1. The Will To Rock aka OK Go's blog - not to be confused with their Official Site. Now that they are not on tour, I am sure the blog will be updated less frequently - but it is totally worth it to go back and read the archives. I know it is all marketing blah blah blah, but they are funny and charming. Their 3 Song EP is available on the iTunes Music store, and is totally worth it for the two songs from the new album ( Oh No due in stores at the end of August) - PLUS a rockin' cover of the Cure's The Lovecats. It is not a slavish cover, but is definitely true to the spirit of the original, which I, personally, think is the best way to go.

2. mod's hair/hairstyles This is a japanese site with LOTS of pictures of haircuts! Since I have to get a new picture for my driver's license this week, I am motivated to find a good picture for a cut. This site had some great ones - the models look like real girls on the street with not-perfect shellacked Product Head, which is nice. Plus the pics were easy to download and print out for taking to the salon. Yay!

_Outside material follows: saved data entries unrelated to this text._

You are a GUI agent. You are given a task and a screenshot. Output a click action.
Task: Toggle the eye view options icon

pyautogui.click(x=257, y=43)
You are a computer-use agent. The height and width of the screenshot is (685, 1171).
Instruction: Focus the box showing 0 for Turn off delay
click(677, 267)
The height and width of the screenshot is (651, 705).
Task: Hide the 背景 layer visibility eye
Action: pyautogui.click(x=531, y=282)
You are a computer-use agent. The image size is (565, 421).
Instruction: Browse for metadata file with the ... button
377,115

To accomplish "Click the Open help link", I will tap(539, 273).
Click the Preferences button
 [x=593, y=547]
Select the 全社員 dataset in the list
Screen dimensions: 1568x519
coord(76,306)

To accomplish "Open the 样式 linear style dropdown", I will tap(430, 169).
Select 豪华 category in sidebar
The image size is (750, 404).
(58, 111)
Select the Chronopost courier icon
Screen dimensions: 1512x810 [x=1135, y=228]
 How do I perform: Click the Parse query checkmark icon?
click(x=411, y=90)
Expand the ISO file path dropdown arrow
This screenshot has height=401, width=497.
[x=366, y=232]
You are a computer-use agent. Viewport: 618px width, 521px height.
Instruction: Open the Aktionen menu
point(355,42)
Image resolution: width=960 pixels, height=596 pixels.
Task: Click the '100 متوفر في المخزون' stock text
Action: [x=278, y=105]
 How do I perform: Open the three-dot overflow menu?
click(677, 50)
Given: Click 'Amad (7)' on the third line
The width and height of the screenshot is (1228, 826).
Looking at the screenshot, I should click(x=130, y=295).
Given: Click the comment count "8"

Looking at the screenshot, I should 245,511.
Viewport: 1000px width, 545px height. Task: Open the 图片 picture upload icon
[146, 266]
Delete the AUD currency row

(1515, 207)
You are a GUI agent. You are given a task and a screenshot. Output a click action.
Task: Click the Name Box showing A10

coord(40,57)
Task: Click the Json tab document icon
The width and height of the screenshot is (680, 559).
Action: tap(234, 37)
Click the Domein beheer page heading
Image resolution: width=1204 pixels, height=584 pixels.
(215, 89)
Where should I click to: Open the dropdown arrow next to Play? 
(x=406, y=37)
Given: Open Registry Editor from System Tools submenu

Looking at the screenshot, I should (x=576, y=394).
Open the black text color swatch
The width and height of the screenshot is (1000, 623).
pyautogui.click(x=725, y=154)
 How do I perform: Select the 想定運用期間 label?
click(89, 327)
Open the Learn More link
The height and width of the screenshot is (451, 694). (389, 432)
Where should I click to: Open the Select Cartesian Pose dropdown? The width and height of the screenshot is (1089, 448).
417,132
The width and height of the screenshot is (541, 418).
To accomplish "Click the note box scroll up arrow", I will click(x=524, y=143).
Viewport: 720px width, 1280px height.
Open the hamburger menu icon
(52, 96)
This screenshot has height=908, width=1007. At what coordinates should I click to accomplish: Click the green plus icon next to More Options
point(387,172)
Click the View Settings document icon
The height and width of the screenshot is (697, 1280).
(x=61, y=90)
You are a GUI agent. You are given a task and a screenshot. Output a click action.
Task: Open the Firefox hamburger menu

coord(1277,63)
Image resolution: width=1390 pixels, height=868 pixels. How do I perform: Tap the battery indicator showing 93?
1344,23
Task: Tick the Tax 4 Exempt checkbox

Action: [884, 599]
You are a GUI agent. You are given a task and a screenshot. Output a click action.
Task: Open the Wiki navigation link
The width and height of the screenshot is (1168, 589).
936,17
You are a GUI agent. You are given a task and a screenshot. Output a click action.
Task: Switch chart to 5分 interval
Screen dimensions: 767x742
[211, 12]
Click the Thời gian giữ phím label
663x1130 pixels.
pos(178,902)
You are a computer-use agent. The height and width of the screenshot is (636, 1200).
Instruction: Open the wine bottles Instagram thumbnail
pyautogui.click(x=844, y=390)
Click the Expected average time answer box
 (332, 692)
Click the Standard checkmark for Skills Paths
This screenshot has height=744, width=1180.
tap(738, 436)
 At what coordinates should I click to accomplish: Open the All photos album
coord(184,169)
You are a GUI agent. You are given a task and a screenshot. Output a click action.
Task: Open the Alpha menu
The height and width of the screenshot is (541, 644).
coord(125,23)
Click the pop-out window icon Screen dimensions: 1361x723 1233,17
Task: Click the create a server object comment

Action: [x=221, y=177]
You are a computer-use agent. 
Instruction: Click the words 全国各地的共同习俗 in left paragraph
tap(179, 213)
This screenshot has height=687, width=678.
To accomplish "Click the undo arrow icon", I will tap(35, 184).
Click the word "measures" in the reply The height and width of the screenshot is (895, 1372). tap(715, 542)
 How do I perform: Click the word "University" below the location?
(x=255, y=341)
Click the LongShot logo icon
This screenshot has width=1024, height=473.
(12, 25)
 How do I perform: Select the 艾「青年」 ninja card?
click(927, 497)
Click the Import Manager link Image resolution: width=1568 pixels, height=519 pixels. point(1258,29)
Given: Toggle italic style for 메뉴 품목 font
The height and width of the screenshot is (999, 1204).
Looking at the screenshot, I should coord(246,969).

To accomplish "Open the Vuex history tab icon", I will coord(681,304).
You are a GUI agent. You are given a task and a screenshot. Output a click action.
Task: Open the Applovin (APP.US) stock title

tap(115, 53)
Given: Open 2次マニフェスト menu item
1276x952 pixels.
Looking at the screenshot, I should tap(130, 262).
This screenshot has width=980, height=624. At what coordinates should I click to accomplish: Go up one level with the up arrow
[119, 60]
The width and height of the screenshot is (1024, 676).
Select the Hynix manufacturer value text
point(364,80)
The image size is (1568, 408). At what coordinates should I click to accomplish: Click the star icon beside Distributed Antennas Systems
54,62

3. Sometimes you just need to look at something beautiful. I recommend these flickr-based photoblogs: Green Is Beautiful, from the flickr color-group of the same name, and the wonderfulCatchy Colors.

4. The Number One Songs In Heaven is an amazing Mp3 blog focusing on old soul, funk, and dance music. I have found so many new to me songs, and my special favorite - fantastic forgotten songs by familiar artists. Every Friday is Boogie Friday- well worth visiting often.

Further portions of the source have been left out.